Short problem
Please show every line of the entries below that contains the word "height", matching its case exactly.

═════ Given information

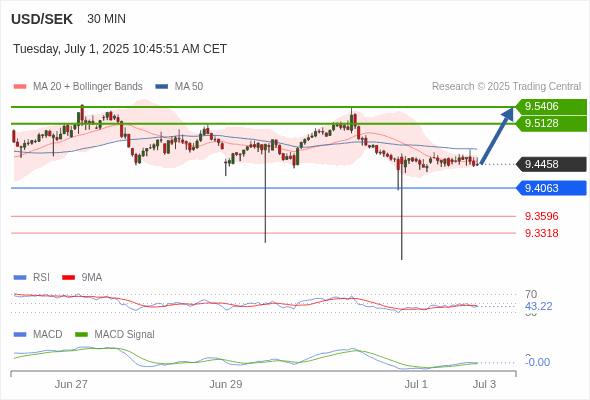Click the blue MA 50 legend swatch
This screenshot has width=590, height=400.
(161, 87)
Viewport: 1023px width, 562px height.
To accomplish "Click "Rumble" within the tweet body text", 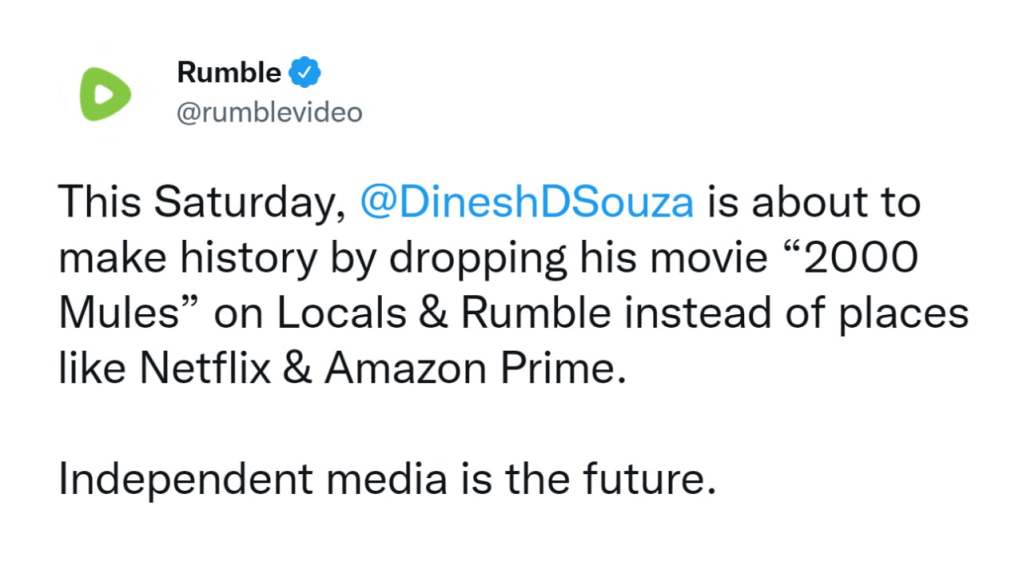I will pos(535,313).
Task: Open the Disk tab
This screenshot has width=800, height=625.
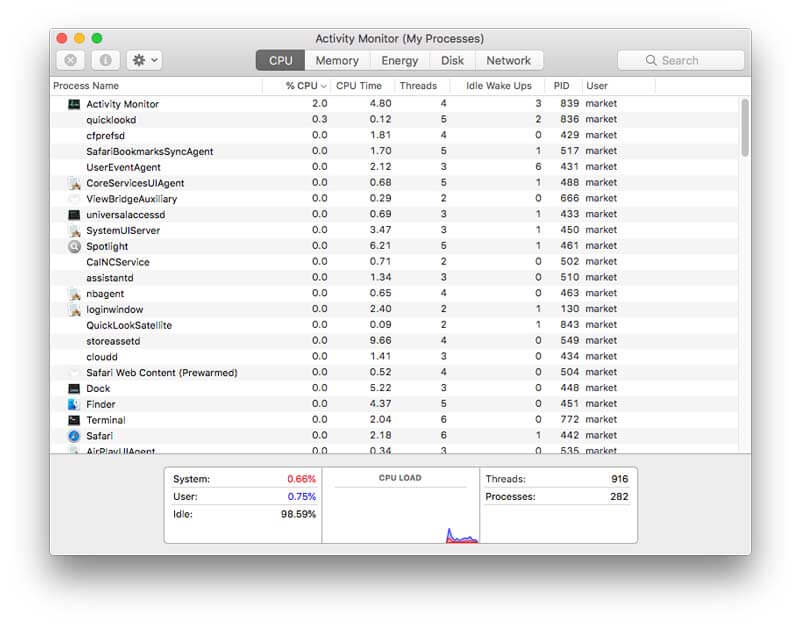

══════════

The response
This screenshot has width=590, height=400.
Viewport: 1023px width, 562px height.
This screenshot has width=800, height=625.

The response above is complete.